GIVEN TEXT >>
- - -

GOD’S WILL: Ansie Liebenberg at Warwick Uniting Church said she was humbled by the honour.
GOD’S WILL: Ansie Liebenberg at Warwick Uniting Church said she was humbled by the honour.

‘FAITH THE BEST GIFT’: Warwick reverend scores top honour

FOUR years ago, Reverend Ansie Liebenberg will be the first to admit she had no care to move from South Africa to Australia, let alone Warwick.

Now in 2020, she’s been praised statewide for her community outreach, in a Rose City role she calls a “privilege”.

Even when coronavirus hit and the odds were stacked against the Warwick Uniting Church, the leader took the chance to use innovation and digital means to keep the Killarney, Freestone and Warwick communities connected through Facebook services and recordings.

“We’ve had an amazing year connecting with community. Covid, in a way, was a blessing in disguise for us,” Rev Liebenberg said.

“It gave us permission to let some traditional things go and force us to embrace the changes and new ways of doing things.
“To see people in their 80s use Facebook (and) YouTube blew my mind.”

GOD'S WILL: Willie and Ansie Liebenberg were destined to live in Warwick and they haven't stopped smiling since they got here. / Credit: Jonno Colfs
GOD'S WILL: Willie and Ansie Liebenberg were destined to live in Warwick and they haven't stopped smiling since they got here. / Credit: Jonno Colfs

It was the result of “hard work” from Rev Liebenberg, according to Warwick Uniting Church chairman Sue Campbell.

- - -

COLLECTED DATA >>

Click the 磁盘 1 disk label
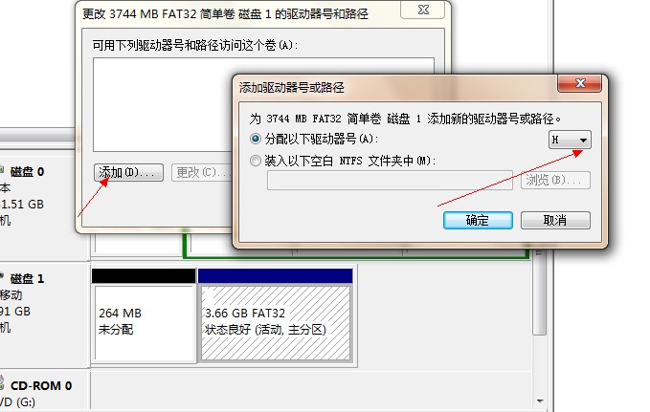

- - -

WORK INSTRUCTIONS >>
Write the next part of the article on Reverend Ansie Liebenberg, starting after its final sentence. The lines above have no role in what is asked here.

WRITTEN ANSWER >>
“She works extremely hard and makes big connections through the whole community,” Mrs Campbell said.

“She tries to connect as many people to faith as she can.”

Rev Liebenberg had also overseen the renovation of the Freestone church and the re-strategising of the Warwick leadership team in recent years.

It was those tireless efforts that went above and beyond that led to her being award the prestigious Spirit of Synod Award on Sunday.

The Queensland award recognises those who embrace Synod priorities and are effective leaders.

Rev Liebenberg said she’d never had a “bigger surprise” and hoped the recognition demonstrated the value of faith in everyday life.

“I think communities like Australia are increasingly secular, and there’s a need for strong foundation and faith to hold onto in times of trouble. It’s the best gift you could give any generation,” she said.